La adolescencia es la etapa formativa más importan te del ser humano. Es el período en que sueños, expectativas y fracasos se suceden rápidamente y dejan huella en el joven, si es que éste no viene de un hogar debidamente estructurado y donde la comunicación entre padres e hijos es debidamente fluida.
Etapa conflictiva, sin duda. Como eximente en la tendencia a fustigar a los jóvenes, me atrevo a señalar que nunca en la historia había sido tan complejo ser adolescente como ahora.
Pilar Sordo sitúa la adolescencia entre los 9 y 30 años.
Y nos dice verdades dignas de reflexionar, donde los padres deben asumir su cuota de responsabilidad. Nos revela que los jóvenes de hoy temen crecer y no quieren tener más de 15 ó 16 años, ya que les da miedo enfrentar un mundo poco edificante. El gettho adulto tiene poco que mostrarles. Claro, los padres oscilan muchas veces en medio de la irritabilidad, el estrés y la falta de tiempo, que se traduce en comunicación escasa, cuando la hay. Ello es el mejor estímulo para no pertenecer al mundo adulto, con mucho de fome y pesaroso.

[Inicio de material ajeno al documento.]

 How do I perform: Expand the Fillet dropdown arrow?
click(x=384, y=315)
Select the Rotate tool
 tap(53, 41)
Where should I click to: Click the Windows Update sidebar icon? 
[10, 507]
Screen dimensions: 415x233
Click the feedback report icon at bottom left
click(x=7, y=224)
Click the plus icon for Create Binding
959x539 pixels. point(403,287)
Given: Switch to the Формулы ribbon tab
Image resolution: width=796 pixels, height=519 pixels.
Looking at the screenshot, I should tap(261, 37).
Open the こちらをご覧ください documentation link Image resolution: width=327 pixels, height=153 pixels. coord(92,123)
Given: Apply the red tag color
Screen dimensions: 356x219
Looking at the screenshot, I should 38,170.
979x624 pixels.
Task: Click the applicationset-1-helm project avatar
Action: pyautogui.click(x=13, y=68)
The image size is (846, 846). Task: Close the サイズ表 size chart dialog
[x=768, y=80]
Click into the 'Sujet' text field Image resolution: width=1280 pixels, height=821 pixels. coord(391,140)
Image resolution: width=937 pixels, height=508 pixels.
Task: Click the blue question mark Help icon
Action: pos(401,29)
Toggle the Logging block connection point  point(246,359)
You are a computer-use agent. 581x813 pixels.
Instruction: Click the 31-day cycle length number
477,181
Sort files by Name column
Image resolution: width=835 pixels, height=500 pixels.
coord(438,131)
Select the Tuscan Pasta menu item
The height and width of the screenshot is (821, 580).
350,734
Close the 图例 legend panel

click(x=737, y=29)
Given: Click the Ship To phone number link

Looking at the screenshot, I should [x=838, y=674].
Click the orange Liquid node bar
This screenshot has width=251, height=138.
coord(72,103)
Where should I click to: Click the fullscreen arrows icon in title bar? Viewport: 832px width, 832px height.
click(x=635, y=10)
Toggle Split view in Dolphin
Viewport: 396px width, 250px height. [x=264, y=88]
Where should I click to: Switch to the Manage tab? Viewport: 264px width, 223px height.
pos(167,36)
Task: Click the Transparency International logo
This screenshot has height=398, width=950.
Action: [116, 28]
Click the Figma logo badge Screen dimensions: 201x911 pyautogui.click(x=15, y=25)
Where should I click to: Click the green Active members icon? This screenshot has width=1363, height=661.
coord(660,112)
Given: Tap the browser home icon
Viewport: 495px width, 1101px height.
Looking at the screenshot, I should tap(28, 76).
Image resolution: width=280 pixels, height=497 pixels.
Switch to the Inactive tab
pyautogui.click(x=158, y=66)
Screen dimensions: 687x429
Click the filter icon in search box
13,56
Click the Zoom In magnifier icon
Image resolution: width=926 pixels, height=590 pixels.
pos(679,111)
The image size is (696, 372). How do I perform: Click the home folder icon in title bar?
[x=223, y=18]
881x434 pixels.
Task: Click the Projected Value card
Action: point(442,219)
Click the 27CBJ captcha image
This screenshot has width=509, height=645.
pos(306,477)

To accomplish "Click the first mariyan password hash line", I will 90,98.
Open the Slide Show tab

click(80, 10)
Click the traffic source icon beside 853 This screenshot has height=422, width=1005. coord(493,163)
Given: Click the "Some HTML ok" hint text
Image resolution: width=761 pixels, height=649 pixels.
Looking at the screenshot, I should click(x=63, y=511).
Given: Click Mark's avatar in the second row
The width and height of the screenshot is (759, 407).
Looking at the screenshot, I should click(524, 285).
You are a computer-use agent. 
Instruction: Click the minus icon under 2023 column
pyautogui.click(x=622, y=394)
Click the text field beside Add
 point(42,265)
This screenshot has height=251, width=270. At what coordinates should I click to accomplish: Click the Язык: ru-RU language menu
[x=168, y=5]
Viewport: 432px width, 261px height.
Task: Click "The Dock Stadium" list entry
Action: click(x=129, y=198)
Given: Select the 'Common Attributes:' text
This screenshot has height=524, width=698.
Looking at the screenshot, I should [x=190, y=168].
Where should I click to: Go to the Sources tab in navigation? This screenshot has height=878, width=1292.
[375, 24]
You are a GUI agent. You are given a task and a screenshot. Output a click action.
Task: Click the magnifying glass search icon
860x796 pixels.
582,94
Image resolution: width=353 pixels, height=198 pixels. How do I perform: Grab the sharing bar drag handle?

| Resalta en esta etapa el hecho que los jóvenes tienden a ingestas de alcohol bastante frecuentes. Ante la escasez de habilidades sociales, de no saber hablar, de cómo entretenerse, si es que no tienen algo en el cuerpo que los conduzca a un ánimo más exultante. Justamente por eso, también se produce un alto consumo de pastillas, como el éxtasis, las anfetaminas o jarabes, que de una u otra forma actúan como acicate para el sistema emocional. Con ello, persiguen lograr una personalidad más desenfadada, más desenvuelta, aunque ficticia.
Si las conductas erróneas de los jóvenes son frecuentes, no debiera extrañarnos que cuando llegan a los quince años con valores y conductas equivocadas, no sepan como divertirse.